Nvidia CEO Jensen Huang says programming AI is similar to how you 'program a person'
Nvidia CEO Jensen Huang has said that programming AI is similar to "the way you program a person" — and that "human" is the new coders' language.
"The thing that's really, really quite amazing is the way you program an AI is like the way you program a person," Huang told London Tech Week on Monday.
Huang shared an example, saying, "You say, 'You are an incredible poet. You are deeply steeped in Shakespeare, and I would like you to write a poem to describe today's keynote.' Without very much effort, this AI would help you generate such a wonderful poem.
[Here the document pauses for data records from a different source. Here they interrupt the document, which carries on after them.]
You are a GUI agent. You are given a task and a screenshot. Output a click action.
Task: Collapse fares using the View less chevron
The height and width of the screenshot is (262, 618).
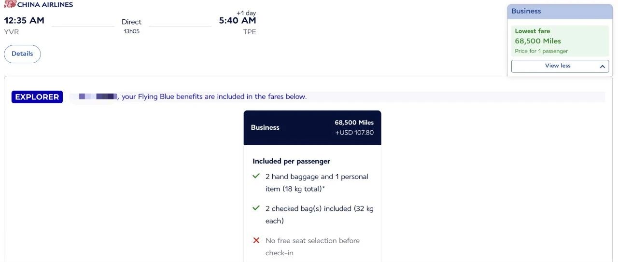coord(603,66)
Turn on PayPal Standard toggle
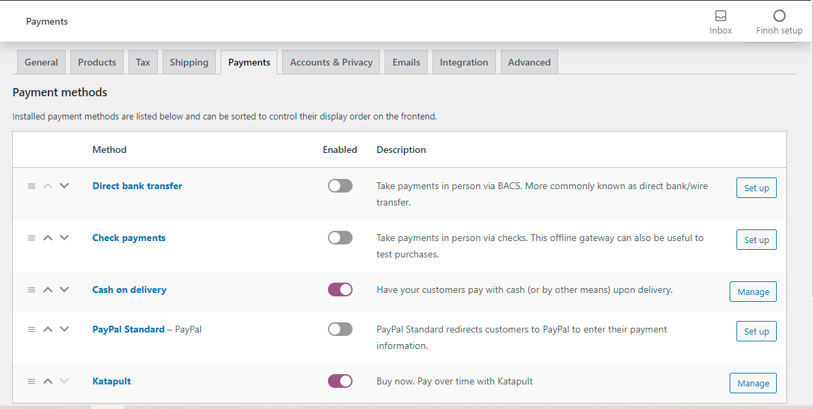The height and width of the screenshot is (409, 813). click(x=340, y=329)
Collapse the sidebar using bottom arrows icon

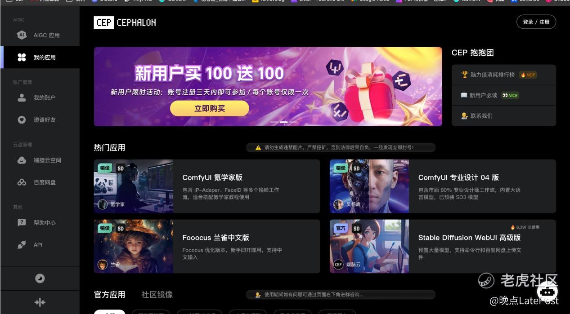click(x=40, y=302)
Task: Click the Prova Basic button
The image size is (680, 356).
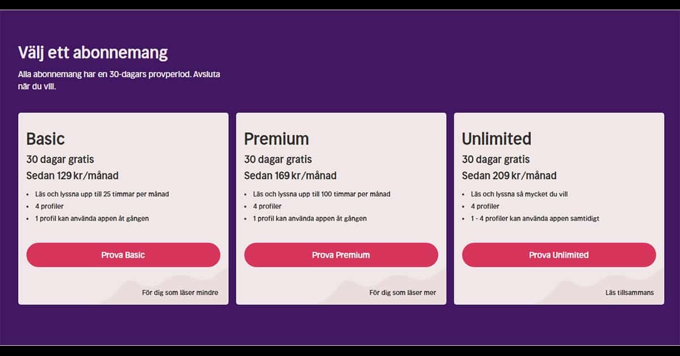Action: tap(123, 255)
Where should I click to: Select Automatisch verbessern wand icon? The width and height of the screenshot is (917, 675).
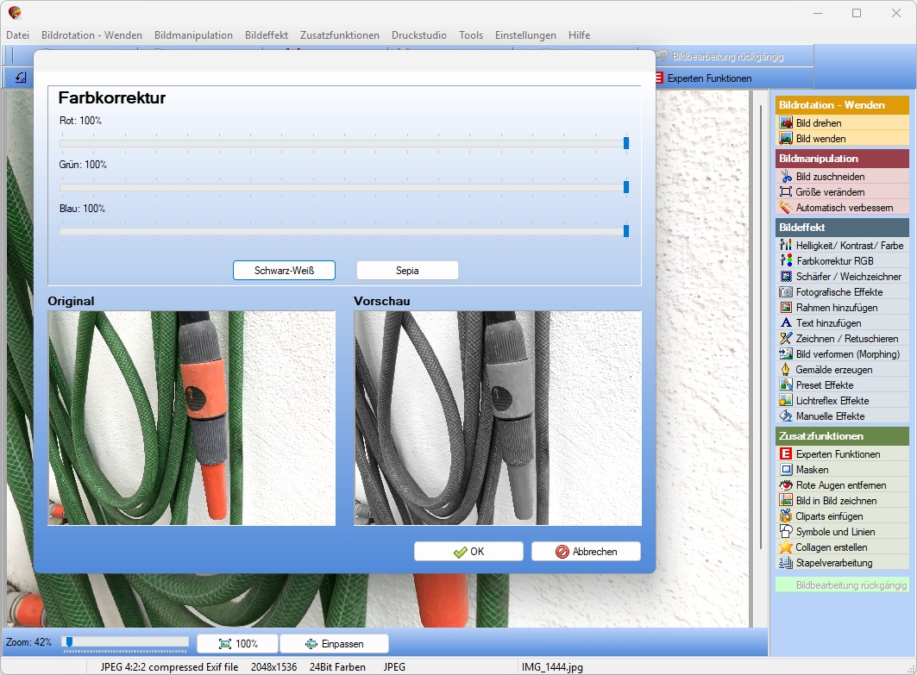click(x=786, y=208)
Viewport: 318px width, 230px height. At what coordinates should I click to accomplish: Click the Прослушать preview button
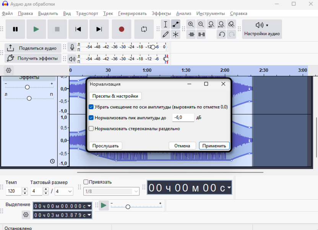(106, 146)
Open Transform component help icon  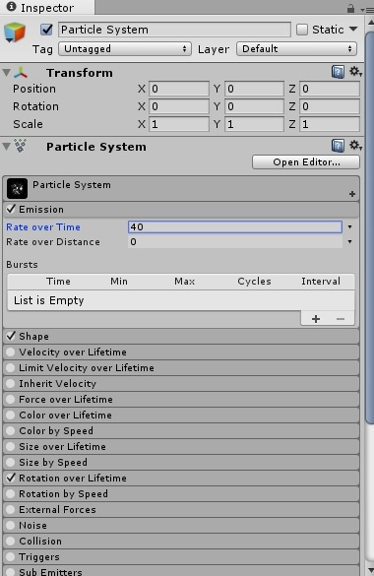(x=338, y=72)
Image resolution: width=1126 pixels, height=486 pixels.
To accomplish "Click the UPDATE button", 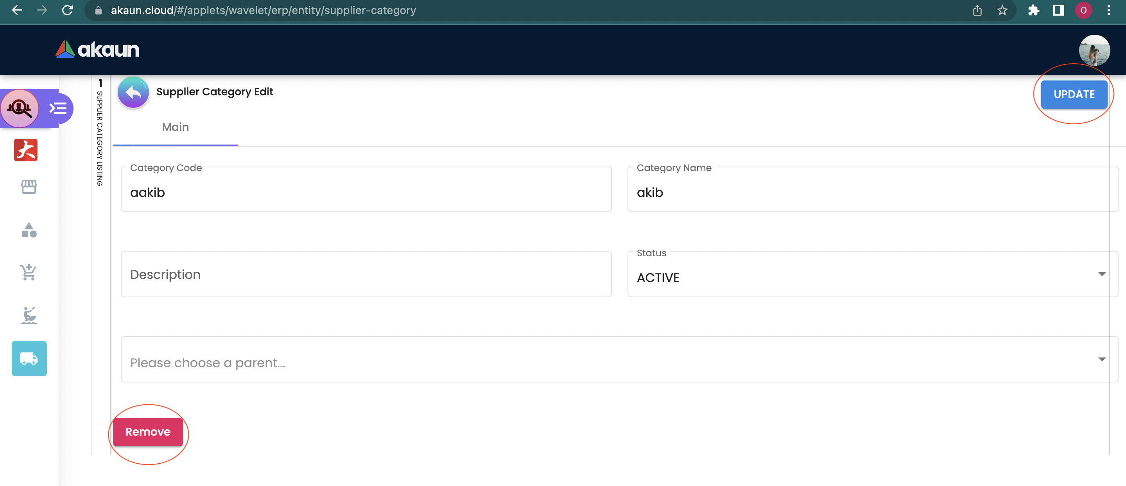I will 1074,94.
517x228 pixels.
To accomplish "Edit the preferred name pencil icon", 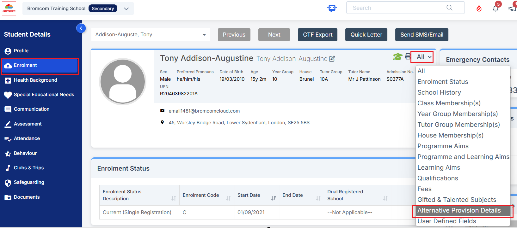I will point(332,59).
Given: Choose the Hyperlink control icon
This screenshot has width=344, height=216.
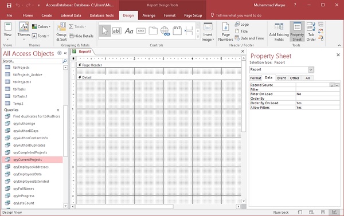Looking at the screenshot, I should click(165, 31).
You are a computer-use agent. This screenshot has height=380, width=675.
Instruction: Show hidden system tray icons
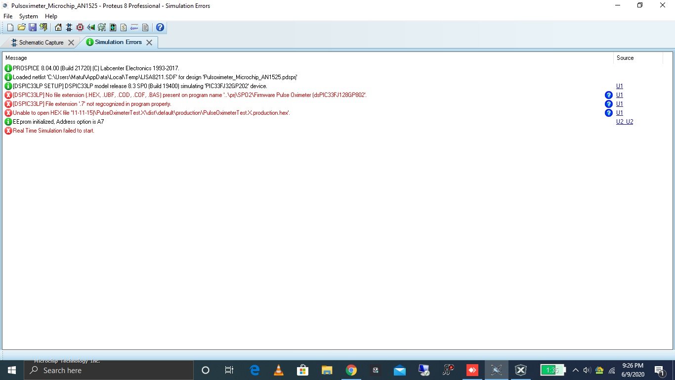click(x=575, y=370)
"And when it answers, you could say, 'I feel like you could do even better.' And it will go off and think about it and it will come back and say, 'In fact, I can do better.' And it does do a better job."
Huang said that in the past, "technology was hard to use" and that to access computer science, "we had to learn programming languages, architect systems, and design very complicated computers.
"But now, all of a sudden, there's a new programming language. This new programming language is called human."
"Most people don't know C++, very few people know Python, and everybody, as you know, knows human."
Huang called AI "the great equalizer" for making technology accessible to everyone and called the shift "transformative.
"This way of interacting with computers, I think, is something that almost anybody can do," he said.
"The way you program a computer today is to ask the computer to do something for you, even write a program, generate images, write a poem — just ask it nicely," Huang added.
At the World Government Summit in Dubai last year, Huang suggested the tech sector should focus less on coding and more on using AI as a tool across fields like farming, biology, and education.
"It is our job to create computing technology such that nobody has to program. And that the programming language is human, everybody in the world is now a programmer. This is the miracle of artificial intelligence," Huang said at the time.